Due to an increase in intestinal motility

77
Q

Maldigestion vs Malabsorption

A

Maldigestion is inability to convert food into absorbable materials
Malabsorption is normal digestion but unable to absorb processed food

78
Q

Acute diarrhea vs Chronic diarrhea

A

Acute: sudden onset usually due to toxin ingestion or pathogen infection; resolves in 1-2 weeks
Chronic: diarrhea lasting for longer than 4 weeks

79
Q

Chronic bloody diarrhea vs Chronic watery diarrhea

A

Bloody: inflammatory bowel disease like ulcerative colitis or Crohn’s disease
Watery: celiac disease, tropical sprue, microscopic colitis

80
Q

What is indicated if diarrhea ceases upon fasting? What if it persists despite fasting?

A

Ceases upon fasting –> malabsorption or maldigestion (osmotic diarrhea)
Persists despite fasting –> secretory diarrhea

81
Q

What might a steatorrheal specimen look like?

A

pale, greasy, bulky, spongy, pasty (…..I cant believe im making a flash card for this….)

82
Q

What test could be performed to differentiate steatorrhea from diarrhea?

A

Fecal Fat determination

83
Q

What gives stool its color?

A

Normal brown color results from bile pigments and urobilins give feces orange-brown color

84
Q

What is acholic stool?

**Exercise data:**
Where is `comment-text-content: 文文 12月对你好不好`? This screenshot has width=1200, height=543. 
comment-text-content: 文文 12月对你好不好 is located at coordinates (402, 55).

**Assigned task:** Please decide whether each statement agrees with the diarrhea flashcards above, answering yes or no and quoting the words from the text that settle it: (a) chronic diarrhea lasts longer than 4 weeks; (b) diarrhea that persists despite fasting points to osmotic diarrhea; (c) celiac disease is given as a cause of chronic bloody diarrhea.

**Response to the task:**
(a) Yes: "Chronic: diarrhea lasting for longer than 4 weeks"
(b) No: "Persists despite fasting –> secretory diarrhea"
(c) No: "Watery: celiac disease, tropical sprue, microscopic colitis"